Regional differences in receptor reserve for analogs of oxotremorine in vivo: implications for development of selective muscarinic agonists

• Published in: The Journal of pharmacology and experimental therapeutics Vol. 242; no. 2; pp. 464 - 471
• Main Authors: RINGDAHL, B, ROCH, M, JENDEN, D. J
• Format: Journal Article
• Language: English
• Published: Bethesda, MD American Society for Pharmacology and Experimental Therapeutics 01.08.1987
• Subjects: Analgesia; Animals; Biological and medical sciences; Body Temperature - drug effects; Cholinergic system; Guinea Pigs; Male; Medical sciences; Mice; Mice, Inbred Strains; Muscarine - physiology; Neuropharmacology; Neurotransmitters.
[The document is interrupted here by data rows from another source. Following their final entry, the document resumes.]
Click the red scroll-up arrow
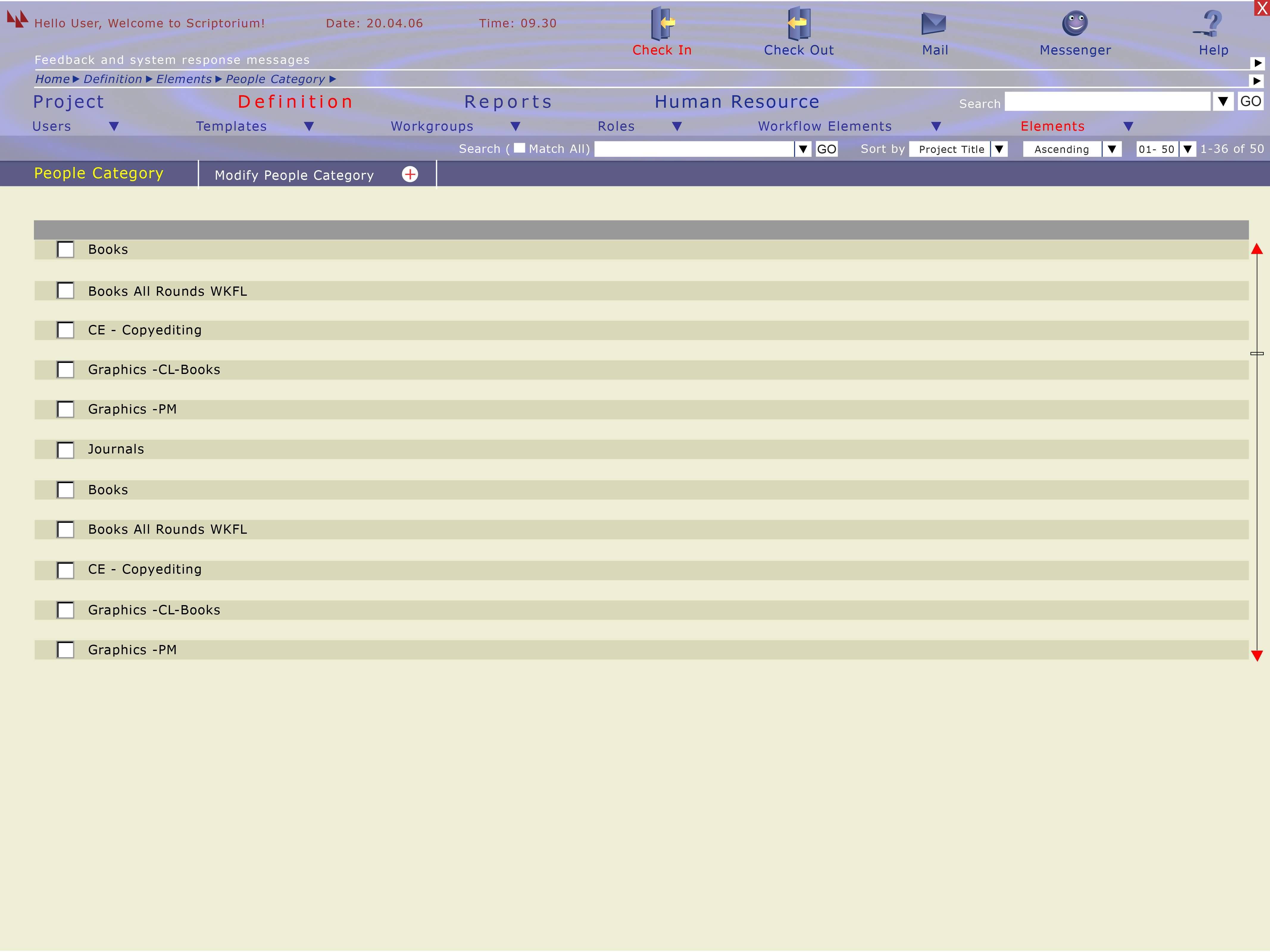The width and height of the screenshot is (1270, 952). (x=1257, y=249)
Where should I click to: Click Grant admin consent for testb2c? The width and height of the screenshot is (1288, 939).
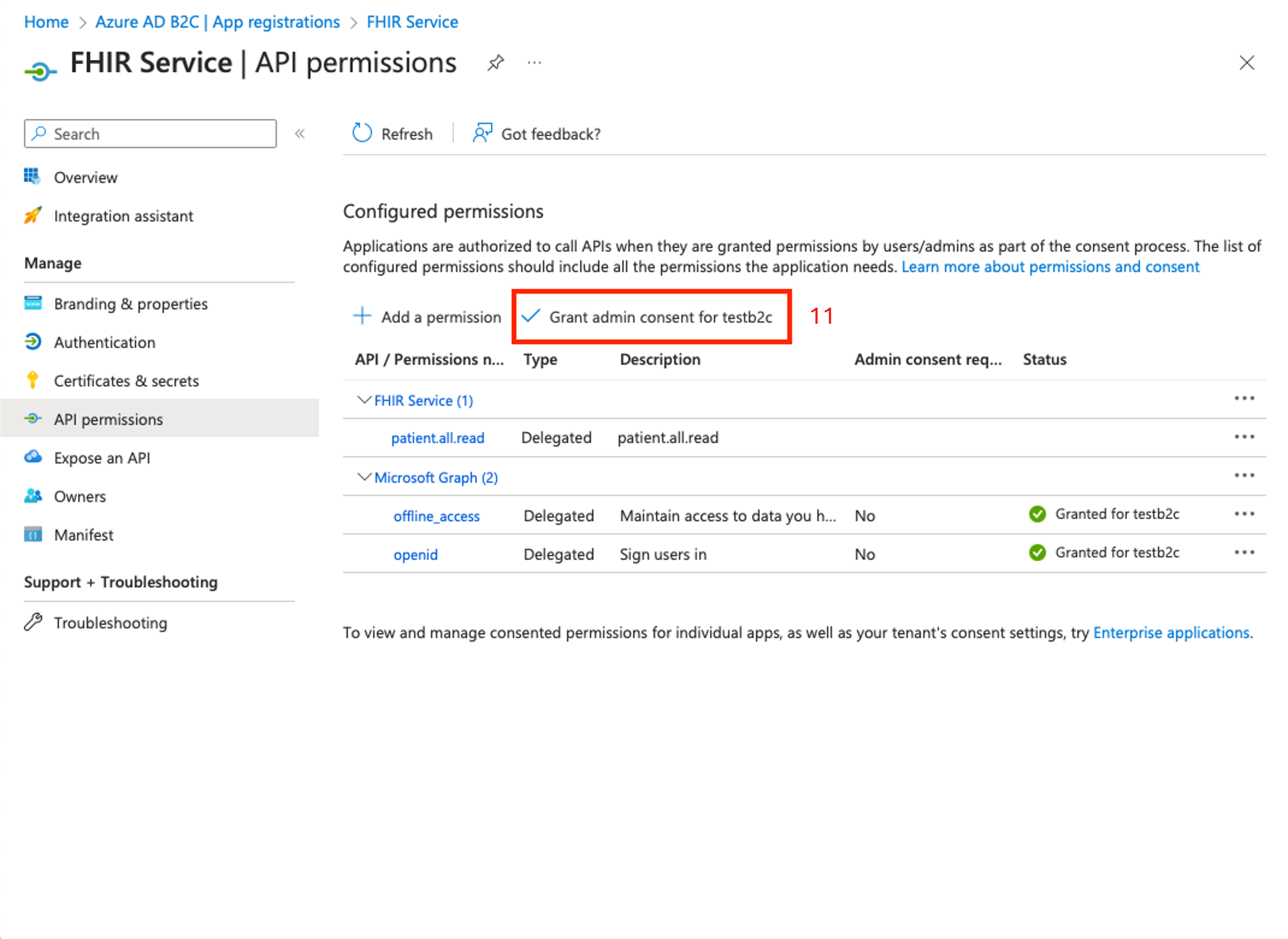[x=659, y=317]
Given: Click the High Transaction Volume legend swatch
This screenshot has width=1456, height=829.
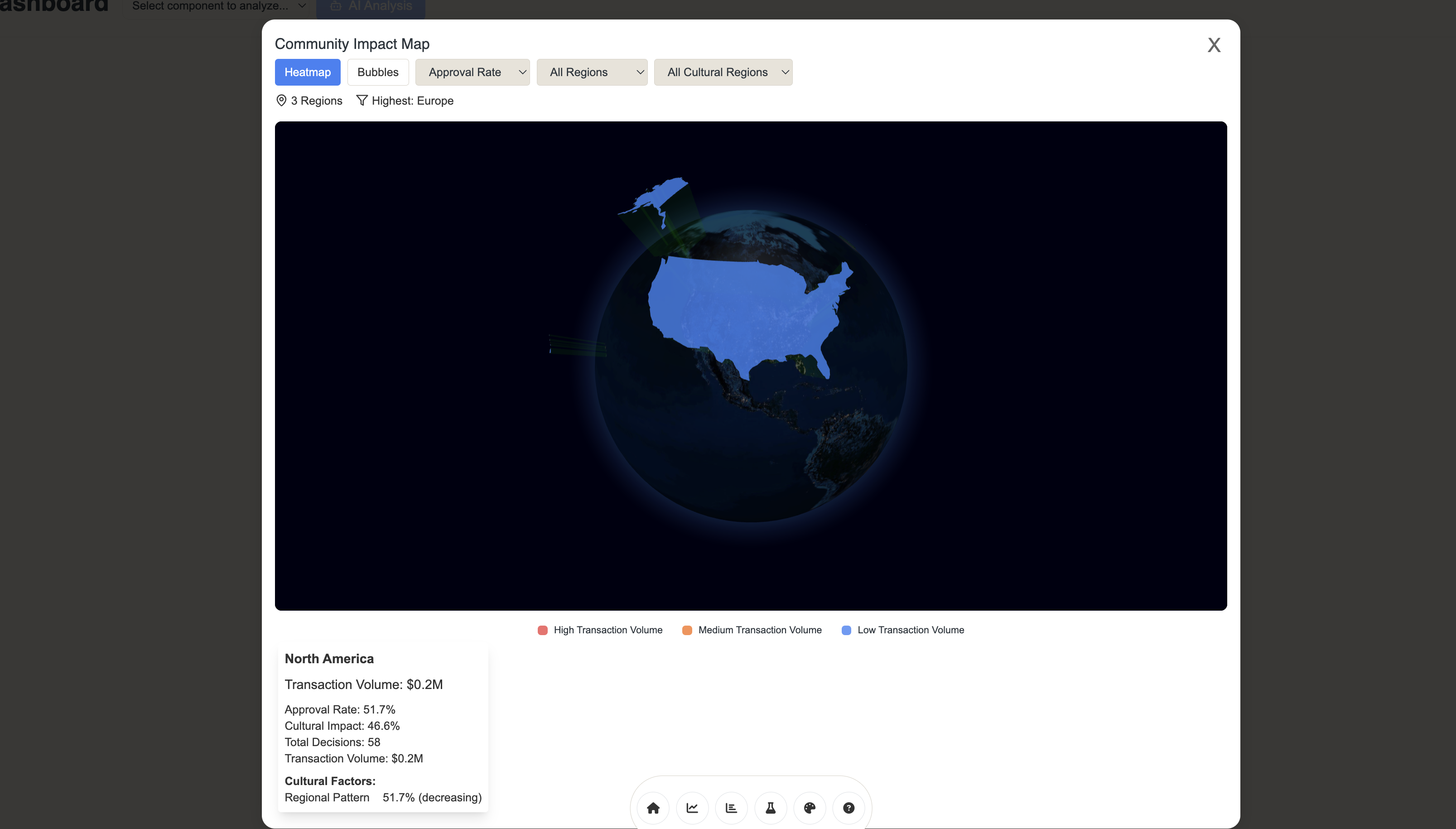Looking at the screenshot, I should tap(542, 630).
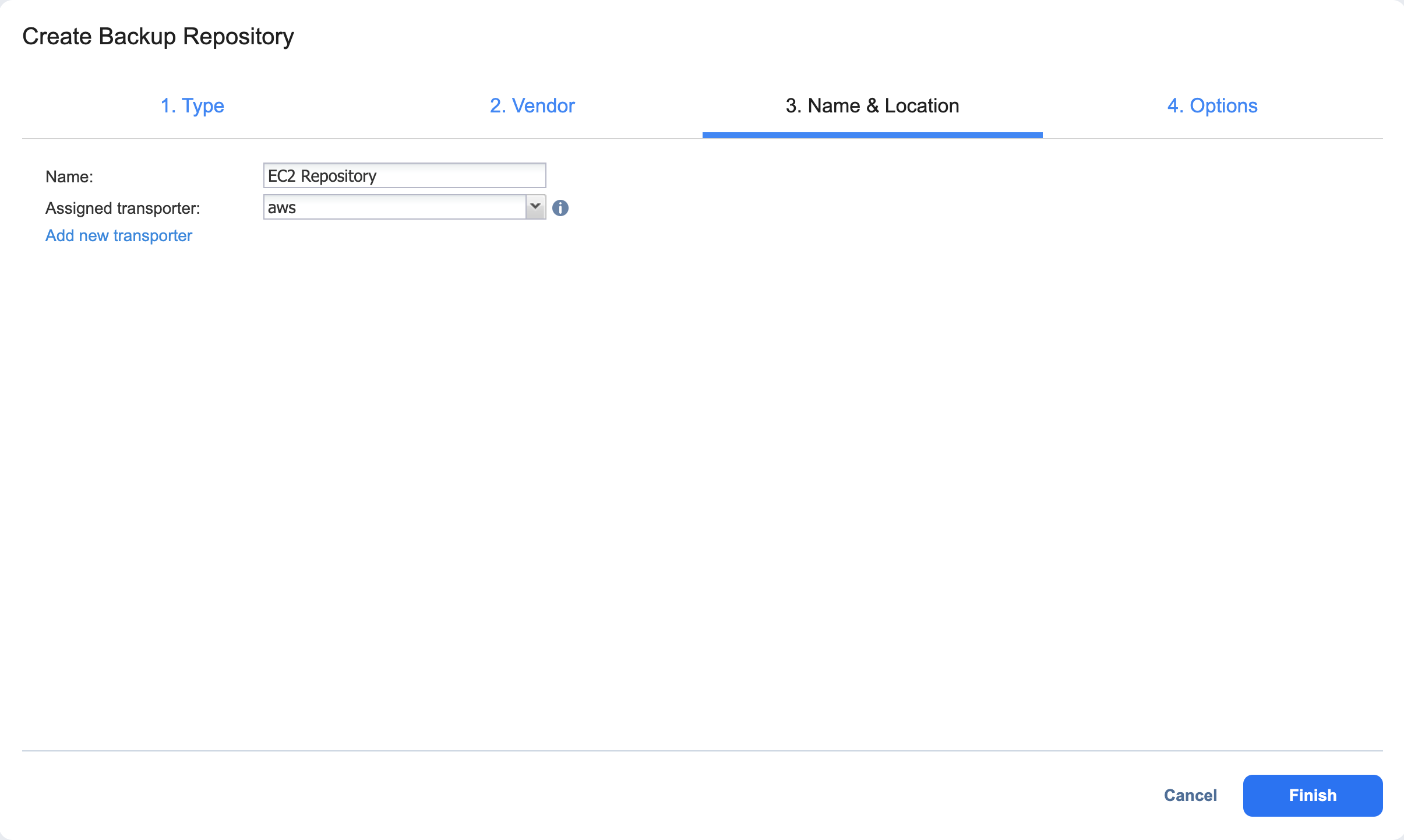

Neurotransmission. Receptors; Oxotremorine - analogs & derivatives; Oxotremorine - antagonists & inhibitors; Oxotremorine - pharmacology; Parasympathomimetics - metabolism; Pharmacology. Drug treatments; Receptors, Muscarinic - metabolism; Salivation - drug effects; Tremor - chemically induced; Agonist; Secretion; Rodentia; Selectivity; Dose activity relation; Analgesia; Vertebrata; Mammalia; Convulsant agent; Structure activity relation; Mouse; Analog; Animal; Muscarinic receptor; Saliva; Comparative study; Hypothermia
• ISSN: 0022-3565; 1521-0103

The muscarinic actions of several analogs of oxotremorine were compared in the mouse. Compounds such as AKS 19 and BM 5 having low intrinsic efficacy (partial agonists) differentiated between centrally mediated muscarinic effects as they, like oxotremorine, were potent in producing analgesia and hypothermia but did not produce tremor. Instead they antagonized oxotremorine-induced tremor. They resembled oxotremorine in their ability to stimulate salivary secretion. Excellent correlations were found between the various muscarinic effects measured in vivo and spasmogenic activity on the guinea pig ileum and between tremorolytic potency and affinity for ileal muscarinic receptors. The results suggest that there are regional differences in the receptor reserve for muscarinic agonists that may affect in vivo responses to partial agonists in a qualitative manner. Responses to more efficacious agonists such as oxotremorine are affected only quantitatively by such differences. Efficacious agonists appeared to have a large receptor reserve with respect to salivation, analgesia and hypothermia, whereas their receptor reserve for the tremor response was lower. The possibility is raised of achieving selective muscarinic actions, even in the absence of distinct subtypes of muscarinic receptors, by exploiting regional differences in receptor density, in the efficiency of receptor-effector coupling and in endogenous levels of acetylcholine.